Take the case of a private limited company with multiple promoters. Currently, consent from all signatories is needed before a loan is approved. “You don’t have a single identity like Aadhaar for such firms. At this point, consent by all is being taken, which is tedious,” says Anuj Pandey, co-founder and chief risk officer of U Gro Capital, a small business lending platform. Besides, when it comes to secured lending, there are processes that involve physical engagement. “If a property has to be mortgaged, the agreement needs physical signatures by all parties. Account aggregators wouldn’t help in this case,” adds Pandey.

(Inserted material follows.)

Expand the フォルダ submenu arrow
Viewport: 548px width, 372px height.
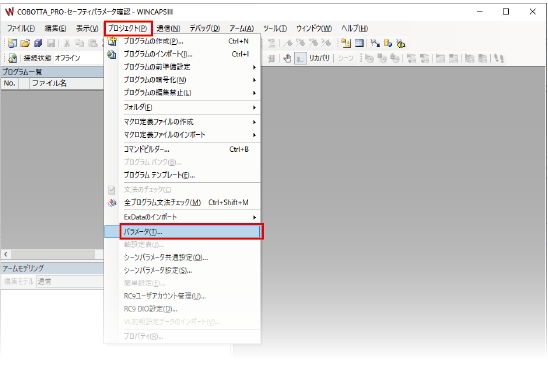point(254,107)
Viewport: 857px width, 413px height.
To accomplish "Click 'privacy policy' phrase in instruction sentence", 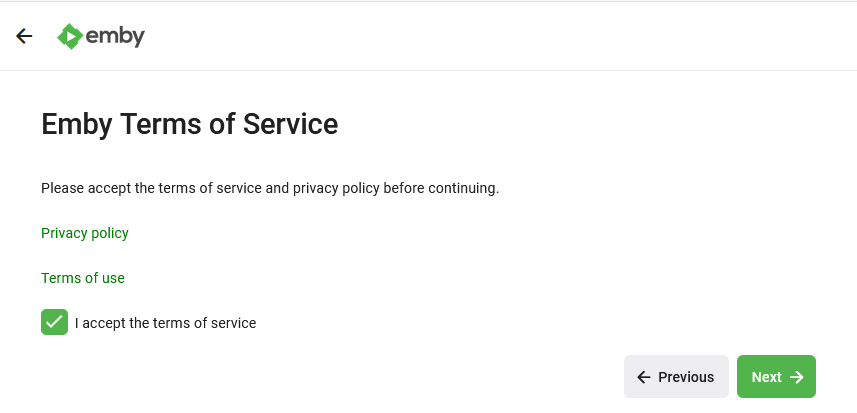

Experts suggest that for superior credit evaluation, non-bank data entities such as the goods and service tax network (GSTN) and the income tax department have to come on board. GSTN may be onboarded soon. “The policy decision has already been taken. However, we do not know the timing to onboard the I-T department. But there is an informal nudge from some policymakers,” says Prasad of OneMoney.
Further, new models of credit assessment and repayment need to be thought through. Swathi Murali, head—finance and ease of doing business at the Global Alliance for Mass Entrepreneurship, a think tank, shares a story. A security personnel supplier to major businesses, who did not wish to be identified, says he had to shut shop and become a cab driver just because he could not avail working capital loan to keep the business going during covid-19. He did have contracts from two-three corporates and also the past history but that wasn’t enough for banks.
“The banks need to create different proxies for credit assessment. For example, a tailor can pay more during the festive season, but less in other months. Similarly, an agro processing unit working with a perishable crop cannot be expected to pay monthly instalments during the non-harvest season, but can pay lump-sum loan repayments during the harvest months. We need such sector-based cashflow repayment models with the help of account aggregators,” says Murali.
High hopes
Ultimately, customer is king. The more awareness there is, the larger the impact. But account aggregators cannot promote their apps directly as of now. It’s the FIPs’ job. Unless FIPs see value in routing the loan via account aggregator platforms, they may not popularize it.
Besides, simply downloading the app from an account aggregator company is not enough. The real job starts when customers interact within the app. “Customer experience holds supreme. If you need mass adoption of account aggregators, it is important that you build easy-to-use products like WhatsApp and UPI. Simple user experience can lead to big transformation,” says Nikhil Kumar, the co-founder and chief evangelist at Setu, a technology solutions company.
Clearly, these are early days. But account aggregators have made impressive progress. Nandan Nilekani, co-founder and chairman of Infosys Ltd and the former chairman of the Unique Identification Authority of India (UIDAI), called it the “UPI moment for personal data”. UPI did just about ₹100 crore worth of transactions (in value) in November 2016, a few months after it was launched. In May 2022, the value crossed ₹10 trillion. An UPI-like success, many hope, awaits account aggregators in about two years from now.